HERE'S an interesting paradox.
Gerry Adams could not sell the republican movement a deal with the DUP that involves the Reverend Dr Ian Paisley being First Minister, yet the only person who could sell the DUP a deal with Sinn Fein is the Doc himself, who covets the job.
The Wishful-Thinking (otherwise known as Anglo-Irish) Division of the Department of Foreign Affairs daydreams about a different scenario: Rev keels over, Peter Robinson takes command, reveals a lust for power so raw that no concession is too great, clasps hands with Gerry on the Good Friday Agreement without making a big fuss about the IRA, embraces Martin McGuinness as Deputy First Minister, makes a speech about vision and trust and a new dawn and off everyone walks into the sunset applauded by their happy followers.
I've wondered for years why so many of our able and highly professional diplomats appear to lose their marbles when they get involved with Northern Ireland.
It was our geniuses who pushed the unwilling government of John Major into making peace with the extremes rather than (as in South Africa) from the centre outwards, who let the IRA dictate the nationalist agenda, who took against Trimble because he persisted in behaving like a unionist, and who then, under republican pressure, bullied the malleable Brits into holding an unnecessary Assembly election last November which the office cat could have predicted would result in disaster for the SDLP and the Ulster Unionist Party.
"Never mind," murmured our mandarins, as the DUP and Sinn Fein partied. "Ignore the rhetoric. They'll compromise, and it's good news really because they'll be able to deliver."
Now I freely admit that there are people in the DUP who would sell their loyalist grannies into slavery in exchange for a ministerial job. And I equally freely admit that by settling for what they could have had 30 years ago - the opportunity to help run Northern Ireland on behalf of Her Majesty - republicans have shown that their grannies can't sleep easy in their beds either.

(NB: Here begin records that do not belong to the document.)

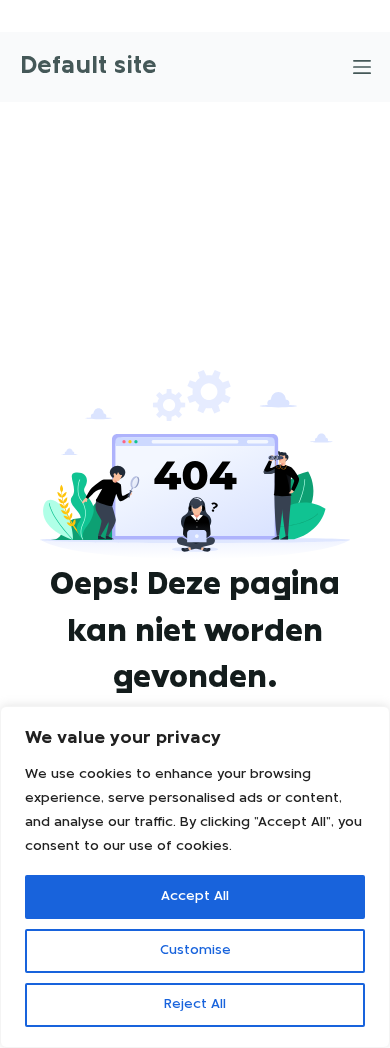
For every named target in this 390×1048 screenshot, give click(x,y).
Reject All (195, 1004)
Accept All (195, 896)
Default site (88, 66)
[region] (195, 877)
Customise (195, 950)
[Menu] (362, 67)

What's more, I'm not in the least surprised that both the DUP and Sinn Fein have been practising elementary ballet over the past few weeks. Adams and Robinson each showed off in speeches and articles their mastery of the demi-plie (bending the knees as far as possible while keeping both heels on the ground).
Jeffrey Donaldson, who defected from the UUP last January, was dispatched to not one but two summer schools (McGill and Parnell) to try out his new DUP pumps. He showed his mastery of the turnout (legs rotated outward so the feet point in opposite directions) by propounding a line indistinguishable from that of David Trimble while denouncing him and even essayed a pas de deux with Mary Lou McDonald.
So far, so good.
In Iveagh House, in the 'Tout est pour le mieux dans le meilleur des mondes possibles (All is for the best in the best of possible worlds)' Division, they are all practising en l'air - movements where the working leg is raised up high.
Well actually, in their case, both legs; they need their feet off the ground to avoid facing the fact that ballet is not an art-form favoured in the DUP heartlands, where they prefer marching in formation down the middle of a road to fancy footwork in tights.
However, the DUP rank and file do believe they can rely on the Doc - a man who thinks line-dancing sinful - to keep his trousers on.
The Doc is no mug, he knows what's going on, he wants to die as First Minister and he is not incapable of movement. Indeed he has frequently demonstrated an ability to change his mind, and many a time has shouted "About-turn" as his followers reached the top of a hill. Still, his politically unsophisticated electorate see him as an unwavering man of principle.
In negotiations, the four contenders for the Doc's crown (Robinson, Donaldson, Nigel Dodds and Gregory Campbell), will be doing pas de chat (legs in the air in diamond shape, in the dance of the four cygnets from Swan Lake), but the Doc will be reassuringly obscuring their movements by standing in front of them shouting "No Surrender".
Even if his party perform the grand jete (a long horizontal jump starting from one leg, doing a split, and landing on the other leg), the Doc may still be able to convince the voters that no impropriety has taken place. It is just conceivable that if he announces he's brought the rebels to heel and as First Minister will keep them under control, he could be believed by most of his own people.
But the problem is he'll also be believed by republicans - few of whom are dim enough to think that having Sinn Fein playing second fiddle to a roaring bigot is a triumphant outcome to 30 years of hell. Solutions on a postcard, please. To Iveagh House.